Wolkenkuckucksheim

Mit einer kurzen Willkommensrede von Ilona Herrmann und einem Stück aus dem Theaterorchester wird das 40 minütige Tanztheater „die Vögel“ des Klenze-Gymnasiums am heutigen Abend eröffnet.

Utopia, der ideale Staat, war und ist der Traum aller, die sich ungerecht behandelt fühlen. Was aber passiert, wenn ein Staat neu entsteht und es besser machen will? Man kann dem schönen Scheitern getrost zusehen, denn eine griechische Komödie fordert ein Happy End...

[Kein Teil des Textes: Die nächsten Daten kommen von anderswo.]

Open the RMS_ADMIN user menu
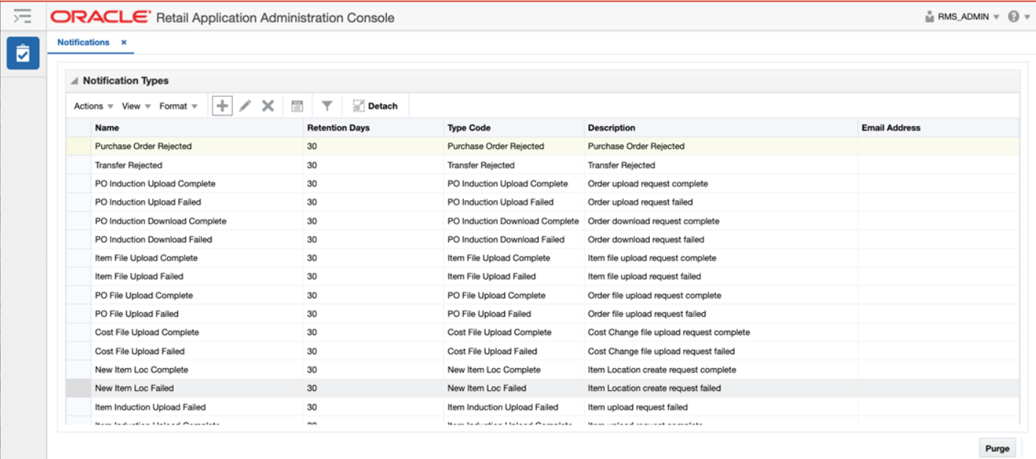The width and height of the screenshot is (1036, 459). [963, 16]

Drei Menschen. Sie sind auf der Suche nach der Vogelkönigin. Sie erleben erfolgloses navigieren ihrer Smartphones durch einen Park. Die Vögel ... Wo sind sie nur? Nach langem rufen und suchen stolzieren zwei Pinguine an. Sie sind die Butler der Vogelkönigin, und rufen sie vor Ort. Die Menschen planen großartiges mit den Vögeln, doch diese sind scheu und verängstigt von der Brutalität der Menschen. Pfauen, Schwäne, Flamingos, Krähen und Hühner treffen mit ihren Tänzen begleitend vom Orchester auf die Bühne. Sie schließen mit den Menschen einen großen Plan ab.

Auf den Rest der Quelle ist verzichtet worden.